**SOURCE DOCUMENT**
++++

4.5.5 Guided Practice

  1. This following data comes from Stanford Open Policing Project (https://openpolicing.stanford.edu/) which we’ll do more with later in the year. Let’s imagine we have two events concerning people who are pulled over by the police. We’ll let event \(A\) be whether the person is white or not and event \(B\) be whether the person is subsequently searched.
p A !A total
B 0.20
!B 0.35
total 0.55
  1. Use what you know about the relationship between marginal and joint probabilities to fill in the rest of the table, and make sure not to assume independence at this stage.
  2. Does the assumption of independence between race and subsequent search seem appropriate here?

 

  1. Let’s suppose we’re looking at social media use by age and take a random sample of 1000 people with cell phones in WA state. We categorize people between 13-25 and 26 and above (old people) and also ask how many hours per week they spend on their phones on social media (less than 10 or more than 10). Before looking at the data, would you expect age and hours on social media choice to be independent? Why or why not?

The data for this problem is shown below:

age P(\(<=10\) hrs) P(\(>10\) hrs) Total
P(13-25) 102 448 550
P(26+) 198 252 450
Total 300 700
  1. Convert the above table to proportions.
  2. Does this table show independence? Why or why not?
  3. What is the probability that a random person is over 26 AND spends less than 10 hrs on social media per week?
  4. What is the probability that a random person is under 25 OR spends less than 10 hrs on social media per week?

4.6 Visualizing Probability Distributions

When discussing probabilities, it can be useful to visualize them, and so its worth introducing concept of Probability distributions. Previously we said that all possible outcomes for an event must sum to 1, i.e. P(\(A_1\)) + P(\(A_2\)) + … P(\(A_n\)) = 1. How could we visualize this?

We might represent our dice roll as follows:

This shows our possible outcomes on the x axis, ranging from 1 through 6, and the probability of each on the y-axis. You might think this looks like a histogram, and you’d be right!

So, to determine the probability of rolling a 1 or 2, just add the probability (read “heights”) of the appropriate bars. We will use the idea of going from distributions to probabilities a lot this year. In particular, this is what’s known as a discrete uniform distribution. The outcomes are discrete, and the associated probabilities are uniform, or all the same.

++++

**RECORD EXCERPTS**
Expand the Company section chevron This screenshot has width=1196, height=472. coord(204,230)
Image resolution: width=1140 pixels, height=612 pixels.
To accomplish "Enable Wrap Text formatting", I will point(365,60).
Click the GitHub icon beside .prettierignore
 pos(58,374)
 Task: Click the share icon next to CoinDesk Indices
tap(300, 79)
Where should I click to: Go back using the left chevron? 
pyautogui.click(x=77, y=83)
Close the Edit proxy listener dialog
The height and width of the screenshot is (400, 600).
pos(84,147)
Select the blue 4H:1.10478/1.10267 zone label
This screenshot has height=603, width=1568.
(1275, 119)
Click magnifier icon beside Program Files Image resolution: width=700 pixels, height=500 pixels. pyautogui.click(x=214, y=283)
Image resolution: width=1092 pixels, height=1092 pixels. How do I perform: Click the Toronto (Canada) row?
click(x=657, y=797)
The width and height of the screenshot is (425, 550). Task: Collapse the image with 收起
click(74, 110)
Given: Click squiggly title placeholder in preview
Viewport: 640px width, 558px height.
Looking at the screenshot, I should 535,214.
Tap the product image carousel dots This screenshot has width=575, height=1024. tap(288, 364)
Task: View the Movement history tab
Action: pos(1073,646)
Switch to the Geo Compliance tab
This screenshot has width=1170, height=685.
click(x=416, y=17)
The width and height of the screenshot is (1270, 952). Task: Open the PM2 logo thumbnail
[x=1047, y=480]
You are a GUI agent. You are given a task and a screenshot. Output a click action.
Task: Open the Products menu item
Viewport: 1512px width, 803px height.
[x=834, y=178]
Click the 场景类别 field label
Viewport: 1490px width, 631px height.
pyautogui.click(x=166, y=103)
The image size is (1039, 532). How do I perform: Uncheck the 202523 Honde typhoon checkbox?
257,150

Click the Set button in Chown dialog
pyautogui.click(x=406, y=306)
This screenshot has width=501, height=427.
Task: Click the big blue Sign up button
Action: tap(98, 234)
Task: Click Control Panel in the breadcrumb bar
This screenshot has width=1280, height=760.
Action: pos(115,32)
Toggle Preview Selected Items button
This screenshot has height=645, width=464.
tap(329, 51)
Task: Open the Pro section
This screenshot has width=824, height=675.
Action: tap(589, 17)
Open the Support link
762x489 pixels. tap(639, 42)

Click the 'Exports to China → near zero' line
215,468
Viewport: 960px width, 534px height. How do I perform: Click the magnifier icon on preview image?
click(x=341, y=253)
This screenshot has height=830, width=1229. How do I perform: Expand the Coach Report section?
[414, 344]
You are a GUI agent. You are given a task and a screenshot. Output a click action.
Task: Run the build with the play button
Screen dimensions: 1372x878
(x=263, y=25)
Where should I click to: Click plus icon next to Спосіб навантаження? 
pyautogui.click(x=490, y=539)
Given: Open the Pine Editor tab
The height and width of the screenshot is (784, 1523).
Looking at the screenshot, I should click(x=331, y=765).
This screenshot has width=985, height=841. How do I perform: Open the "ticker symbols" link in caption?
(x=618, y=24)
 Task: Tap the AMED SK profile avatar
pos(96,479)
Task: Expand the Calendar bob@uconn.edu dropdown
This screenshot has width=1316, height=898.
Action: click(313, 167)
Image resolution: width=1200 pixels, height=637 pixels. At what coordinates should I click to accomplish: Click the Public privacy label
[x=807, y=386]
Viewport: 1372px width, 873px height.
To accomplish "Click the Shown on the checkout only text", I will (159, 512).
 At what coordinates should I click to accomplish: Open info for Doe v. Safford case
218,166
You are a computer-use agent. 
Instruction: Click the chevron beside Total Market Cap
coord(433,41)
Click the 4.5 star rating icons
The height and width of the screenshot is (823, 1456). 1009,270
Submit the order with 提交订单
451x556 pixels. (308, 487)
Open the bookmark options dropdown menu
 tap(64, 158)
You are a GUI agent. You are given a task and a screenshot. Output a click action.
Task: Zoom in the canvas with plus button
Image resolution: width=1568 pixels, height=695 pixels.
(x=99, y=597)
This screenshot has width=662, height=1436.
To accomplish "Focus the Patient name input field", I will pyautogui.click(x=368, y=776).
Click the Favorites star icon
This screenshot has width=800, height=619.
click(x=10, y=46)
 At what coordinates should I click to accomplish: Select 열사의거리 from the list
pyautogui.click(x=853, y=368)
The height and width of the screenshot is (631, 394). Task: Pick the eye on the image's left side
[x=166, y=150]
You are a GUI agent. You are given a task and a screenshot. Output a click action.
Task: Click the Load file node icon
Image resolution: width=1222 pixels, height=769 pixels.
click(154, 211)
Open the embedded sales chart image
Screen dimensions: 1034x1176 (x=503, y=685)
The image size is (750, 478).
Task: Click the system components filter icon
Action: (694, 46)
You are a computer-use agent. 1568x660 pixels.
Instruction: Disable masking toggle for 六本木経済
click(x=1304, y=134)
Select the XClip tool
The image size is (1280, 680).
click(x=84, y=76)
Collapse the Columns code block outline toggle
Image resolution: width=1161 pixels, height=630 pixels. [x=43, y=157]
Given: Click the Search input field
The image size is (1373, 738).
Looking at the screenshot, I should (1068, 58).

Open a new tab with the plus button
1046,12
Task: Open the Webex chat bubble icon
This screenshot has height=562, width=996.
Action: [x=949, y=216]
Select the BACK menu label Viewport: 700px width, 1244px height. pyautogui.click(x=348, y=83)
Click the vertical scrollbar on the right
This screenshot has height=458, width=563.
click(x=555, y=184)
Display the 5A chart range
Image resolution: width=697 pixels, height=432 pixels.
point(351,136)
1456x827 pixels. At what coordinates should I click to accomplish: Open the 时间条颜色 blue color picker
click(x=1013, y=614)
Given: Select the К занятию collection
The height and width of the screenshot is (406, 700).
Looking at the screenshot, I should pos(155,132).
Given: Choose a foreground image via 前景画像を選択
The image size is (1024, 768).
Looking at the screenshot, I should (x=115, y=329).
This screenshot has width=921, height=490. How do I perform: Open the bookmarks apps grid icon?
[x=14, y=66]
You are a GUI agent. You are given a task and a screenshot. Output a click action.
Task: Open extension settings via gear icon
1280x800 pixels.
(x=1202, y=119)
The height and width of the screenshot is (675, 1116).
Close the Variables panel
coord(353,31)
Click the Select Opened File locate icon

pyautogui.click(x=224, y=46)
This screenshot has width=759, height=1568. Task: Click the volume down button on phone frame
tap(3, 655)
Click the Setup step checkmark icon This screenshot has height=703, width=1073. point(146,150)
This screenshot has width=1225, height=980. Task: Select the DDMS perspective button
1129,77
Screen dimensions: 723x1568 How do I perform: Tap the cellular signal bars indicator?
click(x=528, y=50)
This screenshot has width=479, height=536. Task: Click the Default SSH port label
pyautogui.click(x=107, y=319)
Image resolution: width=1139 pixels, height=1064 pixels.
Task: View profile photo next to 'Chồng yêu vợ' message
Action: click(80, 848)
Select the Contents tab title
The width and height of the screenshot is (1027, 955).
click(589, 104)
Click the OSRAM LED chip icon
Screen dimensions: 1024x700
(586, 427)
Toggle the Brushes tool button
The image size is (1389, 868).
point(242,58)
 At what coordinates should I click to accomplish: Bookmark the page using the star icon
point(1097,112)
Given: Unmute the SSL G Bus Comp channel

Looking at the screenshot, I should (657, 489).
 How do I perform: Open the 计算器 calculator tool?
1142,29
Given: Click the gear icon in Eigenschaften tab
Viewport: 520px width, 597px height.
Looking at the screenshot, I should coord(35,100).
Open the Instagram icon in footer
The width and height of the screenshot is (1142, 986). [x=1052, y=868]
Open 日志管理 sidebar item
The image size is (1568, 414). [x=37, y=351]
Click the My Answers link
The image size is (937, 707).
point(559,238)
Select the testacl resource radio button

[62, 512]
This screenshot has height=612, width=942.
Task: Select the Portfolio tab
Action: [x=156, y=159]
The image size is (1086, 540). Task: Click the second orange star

++++

**WHAT TO WORK ON**
Please reproduce the stretch of the probability excerpt from "4. What is the" through "we visualize this?". The lines aren't needed here.

**FINAL ANSWER**
4. What is the probability that a random person is under 25 OR spends less than 10 hrs on social media per week?

4.6 Visualizing Probability Distributions

When discussing probabilities, it can be useful to visualize them, and so its worth introducing concept of Probability distributions. Previously we said that all possible outcomes for an event must sum to 1, i.e. P(\(A_1\)) + P(\(A_2\)) + … P(\(A_n\)) = 1. How could we visualize this?